(Collected data entries)
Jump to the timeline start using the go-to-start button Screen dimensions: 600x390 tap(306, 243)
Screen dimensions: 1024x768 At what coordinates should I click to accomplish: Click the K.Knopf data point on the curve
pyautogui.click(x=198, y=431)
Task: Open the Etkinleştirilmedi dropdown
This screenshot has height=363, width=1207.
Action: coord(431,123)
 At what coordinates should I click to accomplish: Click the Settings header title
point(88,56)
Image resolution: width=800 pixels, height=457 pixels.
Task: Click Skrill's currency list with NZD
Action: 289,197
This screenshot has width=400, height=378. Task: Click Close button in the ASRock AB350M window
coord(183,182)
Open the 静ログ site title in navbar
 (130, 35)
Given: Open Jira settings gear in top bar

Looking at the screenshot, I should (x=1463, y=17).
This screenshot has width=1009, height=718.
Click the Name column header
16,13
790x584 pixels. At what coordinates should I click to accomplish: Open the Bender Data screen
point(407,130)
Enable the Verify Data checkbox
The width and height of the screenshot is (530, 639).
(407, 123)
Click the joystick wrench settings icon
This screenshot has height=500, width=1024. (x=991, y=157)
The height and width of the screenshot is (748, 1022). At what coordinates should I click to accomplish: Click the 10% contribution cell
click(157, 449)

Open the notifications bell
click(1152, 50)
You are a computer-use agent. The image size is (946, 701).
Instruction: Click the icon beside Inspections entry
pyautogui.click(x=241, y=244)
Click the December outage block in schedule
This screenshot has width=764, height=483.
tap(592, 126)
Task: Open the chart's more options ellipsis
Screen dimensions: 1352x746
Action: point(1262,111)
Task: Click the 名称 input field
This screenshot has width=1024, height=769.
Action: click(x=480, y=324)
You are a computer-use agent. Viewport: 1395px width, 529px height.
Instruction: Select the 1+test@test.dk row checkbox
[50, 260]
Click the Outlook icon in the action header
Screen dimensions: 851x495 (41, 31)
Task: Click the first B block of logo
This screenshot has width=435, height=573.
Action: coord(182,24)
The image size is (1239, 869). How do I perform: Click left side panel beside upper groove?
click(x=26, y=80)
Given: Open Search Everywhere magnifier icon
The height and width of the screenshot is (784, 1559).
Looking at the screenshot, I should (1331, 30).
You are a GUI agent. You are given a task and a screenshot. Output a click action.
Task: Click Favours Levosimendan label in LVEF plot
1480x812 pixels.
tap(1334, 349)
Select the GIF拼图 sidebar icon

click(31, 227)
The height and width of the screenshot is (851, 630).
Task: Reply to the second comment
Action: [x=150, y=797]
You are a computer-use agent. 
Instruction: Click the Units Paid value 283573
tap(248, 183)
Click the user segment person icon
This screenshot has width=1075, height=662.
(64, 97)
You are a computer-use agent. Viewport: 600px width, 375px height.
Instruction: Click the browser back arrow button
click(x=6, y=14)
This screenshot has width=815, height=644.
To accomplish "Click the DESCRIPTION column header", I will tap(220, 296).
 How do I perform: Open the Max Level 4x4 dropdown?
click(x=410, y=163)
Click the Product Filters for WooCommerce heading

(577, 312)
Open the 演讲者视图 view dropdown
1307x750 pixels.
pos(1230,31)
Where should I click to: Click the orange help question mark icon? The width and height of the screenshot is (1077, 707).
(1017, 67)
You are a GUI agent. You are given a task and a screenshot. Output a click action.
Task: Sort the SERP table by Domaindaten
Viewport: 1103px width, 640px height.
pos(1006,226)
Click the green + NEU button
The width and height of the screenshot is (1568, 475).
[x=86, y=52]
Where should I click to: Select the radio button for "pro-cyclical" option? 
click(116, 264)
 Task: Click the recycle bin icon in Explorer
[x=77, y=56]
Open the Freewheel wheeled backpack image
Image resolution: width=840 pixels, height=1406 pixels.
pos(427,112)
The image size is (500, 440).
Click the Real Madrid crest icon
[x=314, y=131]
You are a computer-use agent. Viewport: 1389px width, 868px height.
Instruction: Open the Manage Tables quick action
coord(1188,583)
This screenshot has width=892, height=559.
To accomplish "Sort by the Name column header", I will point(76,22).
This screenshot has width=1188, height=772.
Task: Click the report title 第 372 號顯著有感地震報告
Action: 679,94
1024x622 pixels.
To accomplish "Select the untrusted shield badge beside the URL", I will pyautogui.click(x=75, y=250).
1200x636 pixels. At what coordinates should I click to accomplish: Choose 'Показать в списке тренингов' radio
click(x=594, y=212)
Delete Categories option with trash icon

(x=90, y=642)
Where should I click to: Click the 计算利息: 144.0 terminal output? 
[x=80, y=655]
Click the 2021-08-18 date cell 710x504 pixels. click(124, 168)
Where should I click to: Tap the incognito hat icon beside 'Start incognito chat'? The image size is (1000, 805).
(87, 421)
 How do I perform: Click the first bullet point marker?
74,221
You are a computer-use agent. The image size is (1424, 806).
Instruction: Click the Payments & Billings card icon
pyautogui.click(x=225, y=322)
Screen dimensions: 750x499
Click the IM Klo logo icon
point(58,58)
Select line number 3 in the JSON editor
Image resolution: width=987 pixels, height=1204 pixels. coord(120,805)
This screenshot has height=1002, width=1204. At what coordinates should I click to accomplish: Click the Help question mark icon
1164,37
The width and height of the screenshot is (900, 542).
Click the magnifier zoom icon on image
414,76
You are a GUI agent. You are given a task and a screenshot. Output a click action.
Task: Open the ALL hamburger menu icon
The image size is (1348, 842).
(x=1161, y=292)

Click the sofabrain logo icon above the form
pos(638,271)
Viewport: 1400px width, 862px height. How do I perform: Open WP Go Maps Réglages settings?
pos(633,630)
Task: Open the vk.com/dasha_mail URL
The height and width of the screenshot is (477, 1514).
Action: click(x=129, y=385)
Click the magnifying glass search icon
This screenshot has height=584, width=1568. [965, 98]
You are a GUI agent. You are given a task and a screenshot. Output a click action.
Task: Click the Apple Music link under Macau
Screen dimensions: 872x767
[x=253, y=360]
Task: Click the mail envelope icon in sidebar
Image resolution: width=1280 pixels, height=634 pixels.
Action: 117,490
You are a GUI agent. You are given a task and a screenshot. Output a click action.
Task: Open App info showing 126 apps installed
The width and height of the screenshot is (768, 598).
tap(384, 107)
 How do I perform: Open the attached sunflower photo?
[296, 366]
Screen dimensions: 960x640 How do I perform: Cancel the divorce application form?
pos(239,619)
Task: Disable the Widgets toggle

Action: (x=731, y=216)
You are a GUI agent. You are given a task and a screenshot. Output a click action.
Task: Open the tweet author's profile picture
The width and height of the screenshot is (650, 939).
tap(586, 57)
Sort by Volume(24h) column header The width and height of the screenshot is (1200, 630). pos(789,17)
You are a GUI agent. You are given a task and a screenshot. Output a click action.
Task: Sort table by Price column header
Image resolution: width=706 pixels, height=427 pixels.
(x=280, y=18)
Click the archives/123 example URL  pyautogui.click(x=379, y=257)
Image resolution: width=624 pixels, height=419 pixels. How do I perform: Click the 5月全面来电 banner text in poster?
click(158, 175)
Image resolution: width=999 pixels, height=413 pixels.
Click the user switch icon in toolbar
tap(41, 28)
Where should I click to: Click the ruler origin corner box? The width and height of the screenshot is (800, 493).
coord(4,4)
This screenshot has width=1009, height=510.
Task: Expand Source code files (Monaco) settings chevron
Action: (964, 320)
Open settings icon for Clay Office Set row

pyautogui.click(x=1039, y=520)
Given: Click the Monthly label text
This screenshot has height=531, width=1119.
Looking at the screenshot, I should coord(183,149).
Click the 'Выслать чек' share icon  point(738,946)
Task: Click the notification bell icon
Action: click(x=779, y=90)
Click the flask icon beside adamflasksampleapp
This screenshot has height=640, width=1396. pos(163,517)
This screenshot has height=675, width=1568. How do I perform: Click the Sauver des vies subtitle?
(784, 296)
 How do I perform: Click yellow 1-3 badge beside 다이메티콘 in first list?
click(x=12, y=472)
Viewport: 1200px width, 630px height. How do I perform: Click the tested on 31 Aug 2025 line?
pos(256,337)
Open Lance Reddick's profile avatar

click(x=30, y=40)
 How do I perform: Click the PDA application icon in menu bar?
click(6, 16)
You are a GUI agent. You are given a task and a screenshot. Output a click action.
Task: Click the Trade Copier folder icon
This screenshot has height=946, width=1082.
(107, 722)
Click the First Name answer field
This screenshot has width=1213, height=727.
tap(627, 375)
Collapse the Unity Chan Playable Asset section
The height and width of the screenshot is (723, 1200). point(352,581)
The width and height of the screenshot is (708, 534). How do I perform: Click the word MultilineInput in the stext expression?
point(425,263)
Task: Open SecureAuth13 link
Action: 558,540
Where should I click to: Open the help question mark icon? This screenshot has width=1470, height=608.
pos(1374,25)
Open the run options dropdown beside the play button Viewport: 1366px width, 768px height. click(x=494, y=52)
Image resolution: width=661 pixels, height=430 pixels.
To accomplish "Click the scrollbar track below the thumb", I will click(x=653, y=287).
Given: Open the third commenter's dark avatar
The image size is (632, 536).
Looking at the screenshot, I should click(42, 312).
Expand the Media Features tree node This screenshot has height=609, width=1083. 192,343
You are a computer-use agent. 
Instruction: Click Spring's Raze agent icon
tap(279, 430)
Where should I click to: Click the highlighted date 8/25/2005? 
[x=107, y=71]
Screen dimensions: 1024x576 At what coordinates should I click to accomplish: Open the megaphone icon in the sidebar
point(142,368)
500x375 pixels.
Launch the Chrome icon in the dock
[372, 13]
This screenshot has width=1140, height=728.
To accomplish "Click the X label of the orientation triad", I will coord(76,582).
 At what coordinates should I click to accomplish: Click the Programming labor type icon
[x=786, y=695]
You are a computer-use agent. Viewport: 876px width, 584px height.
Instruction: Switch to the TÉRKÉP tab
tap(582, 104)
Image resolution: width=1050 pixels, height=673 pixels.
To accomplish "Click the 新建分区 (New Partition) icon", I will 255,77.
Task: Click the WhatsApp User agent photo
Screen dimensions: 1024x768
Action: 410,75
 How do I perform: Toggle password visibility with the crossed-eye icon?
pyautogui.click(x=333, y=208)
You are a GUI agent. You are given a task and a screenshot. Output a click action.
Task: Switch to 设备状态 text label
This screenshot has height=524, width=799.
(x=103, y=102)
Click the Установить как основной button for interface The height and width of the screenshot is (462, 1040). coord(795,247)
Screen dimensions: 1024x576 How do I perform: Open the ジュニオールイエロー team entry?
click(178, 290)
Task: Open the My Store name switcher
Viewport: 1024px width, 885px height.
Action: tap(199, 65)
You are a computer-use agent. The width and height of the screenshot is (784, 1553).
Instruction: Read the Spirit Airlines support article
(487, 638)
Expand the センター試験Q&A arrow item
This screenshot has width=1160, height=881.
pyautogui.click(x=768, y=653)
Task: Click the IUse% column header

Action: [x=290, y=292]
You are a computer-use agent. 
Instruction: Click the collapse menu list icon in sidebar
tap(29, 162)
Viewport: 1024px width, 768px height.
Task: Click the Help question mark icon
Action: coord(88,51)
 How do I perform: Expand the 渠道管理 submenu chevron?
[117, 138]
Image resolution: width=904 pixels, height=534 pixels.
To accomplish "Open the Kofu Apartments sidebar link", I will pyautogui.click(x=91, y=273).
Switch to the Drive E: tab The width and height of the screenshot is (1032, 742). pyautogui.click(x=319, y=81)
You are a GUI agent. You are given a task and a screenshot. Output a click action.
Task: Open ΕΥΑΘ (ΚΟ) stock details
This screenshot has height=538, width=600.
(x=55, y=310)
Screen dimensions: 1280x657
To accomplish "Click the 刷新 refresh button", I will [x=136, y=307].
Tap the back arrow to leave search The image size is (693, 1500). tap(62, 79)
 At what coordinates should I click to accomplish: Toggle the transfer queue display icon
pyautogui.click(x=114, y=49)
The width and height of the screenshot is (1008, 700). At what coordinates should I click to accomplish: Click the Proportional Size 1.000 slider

### WORK ORDER
Search the entries above for the string "block". Copy each line that holds it.

### EXERCISE RESPONSE
Click the December outage block in schedule
Task: Click the first B block of logo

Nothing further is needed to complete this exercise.